What this basically means is that if CMS discovers you’ve been offering discounts, it’ll assume that it has been overpaying you, and it’ll reprocess your claims by reducing the overall charge by the discounted amount, additionally reducing “the current customary charge screen by 20 percent.” Then, CMS will send in the Office of Inspector General and Department of Justice for further legal scrutiny and action. Talk about a big yikes! 

State-Specific 

Each state has its own state practice act and therefore, its own set of laws regarding discounts and waivers. So, whether you’re interested in prompt-pay (a method of heavily discounting patient copays and deductibles if patients immediately pay a percentage of their overdue balance) or discounting uninsured cash-pay patients, you’re at the mercy of your state. And unfortunately, the state laws can vary pretty wildly.

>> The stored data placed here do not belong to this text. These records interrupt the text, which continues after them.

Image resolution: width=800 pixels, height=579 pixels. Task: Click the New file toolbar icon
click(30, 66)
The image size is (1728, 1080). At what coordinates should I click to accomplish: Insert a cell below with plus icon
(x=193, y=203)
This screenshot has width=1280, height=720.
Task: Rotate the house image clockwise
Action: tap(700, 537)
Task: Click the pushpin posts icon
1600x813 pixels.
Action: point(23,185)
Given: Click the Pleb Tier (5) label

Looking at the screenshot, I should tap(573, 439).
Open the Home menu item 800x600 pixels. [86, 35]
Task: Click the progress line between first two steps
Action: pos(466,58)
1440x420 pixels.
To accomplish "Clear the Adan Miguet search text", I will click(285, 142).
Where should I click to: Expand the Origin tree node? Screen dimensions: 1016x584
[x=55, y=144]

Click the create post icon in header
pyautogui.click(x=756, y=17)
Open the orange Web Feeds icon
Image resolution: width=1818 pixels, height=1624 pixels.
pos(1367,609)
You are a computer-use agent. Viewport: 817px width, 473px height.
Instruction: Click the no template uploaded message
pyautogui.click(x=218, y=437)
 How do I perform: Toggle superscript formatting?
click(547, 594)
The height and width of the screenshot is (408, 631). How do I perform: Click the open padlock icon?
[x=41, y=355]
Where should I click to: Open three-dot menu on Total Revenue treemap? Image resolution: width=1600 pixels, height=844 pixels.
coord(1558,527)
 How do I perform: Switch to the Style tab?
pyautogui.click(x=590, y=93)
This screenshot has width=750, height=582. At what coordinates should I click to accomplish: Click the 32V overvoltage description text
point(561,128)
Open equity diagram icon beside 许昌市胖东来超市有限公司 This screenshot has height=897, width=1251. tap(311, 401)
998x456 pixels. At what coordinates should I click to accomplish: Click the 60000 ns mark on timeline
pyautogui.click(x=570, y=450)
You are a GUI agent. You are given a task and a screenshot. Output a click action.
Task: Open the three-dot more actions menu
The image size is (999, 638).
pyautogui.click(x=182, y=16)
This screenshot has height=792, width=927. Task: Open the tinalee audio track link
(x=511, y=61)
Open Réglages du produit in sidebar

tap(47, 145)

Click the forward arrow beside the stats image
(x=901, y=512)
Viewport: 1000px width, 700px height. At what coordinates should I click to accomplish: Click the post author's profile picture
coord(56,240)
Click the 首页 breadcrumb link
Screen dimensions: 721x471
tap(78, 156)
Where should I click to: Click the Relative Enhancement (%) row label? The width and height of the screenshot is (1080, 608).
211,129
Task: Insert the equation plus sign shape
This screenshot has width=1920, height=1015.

California, for example, expressly allows prompt-pay discounts and discounts for non-insured cash-pay patients. But, Idaho forbids prompt-pay discounts, and New York has only offered vague guidance about cash-pay discounts, stating that providers “may be in violation of N.Y. Penal Law” if they offer different rates for the same service. 

Payer-Specific

The party don’t stop until you consult with your payers. Even if your state is totally cool with prompt-pay plans and discounts for cash-pay patients, your contracted payers might feel a little ruffled (i.e., litigious) if you begin handing out discounts without first checking in with them. According to this article from MiraMed, some payer contracts include clauses that actually bar providers from undercutting pre-negotiated rates with cash-pay patients. 

If you’re an out-of-network therapist, you’re not completely off the hook. This source from Fox Rothschild, LLP, Attorneys at Law, advises out-of-network providers to reach out to payers and actively disclose “your intent to offer the discounts to patients. Based on recent case law, if a payor is aware of the out-of-network provider’s intent to offer discounts to patients, the payor is less likely to have a case for fraud against the provider.”

So, can you charge different rates for the same service? 

The short answer is…sometimes. The laws, regulations, and rules discounters must follow vary from payer to payer and from state to state, so it’s a little tough to give a straight “yes” or “no” answer—but you may be able to offer some discounts so long as you’re willing to jump through a regulatory hoop or two. Don’t let this intimidate you, though! Just because discounting and charging multiple rates for the same service is complex, that doesn’t mean it’s not worthwhile. It can help bolster your practice’s financial health and help you foster stronger relationships with your patients. 

The most important thing to do is to protect yourself and your practice from legal trouble. If you run into any legal or compliance-related pickles, don’t hesitate to seek legal counsel or a compliance expert.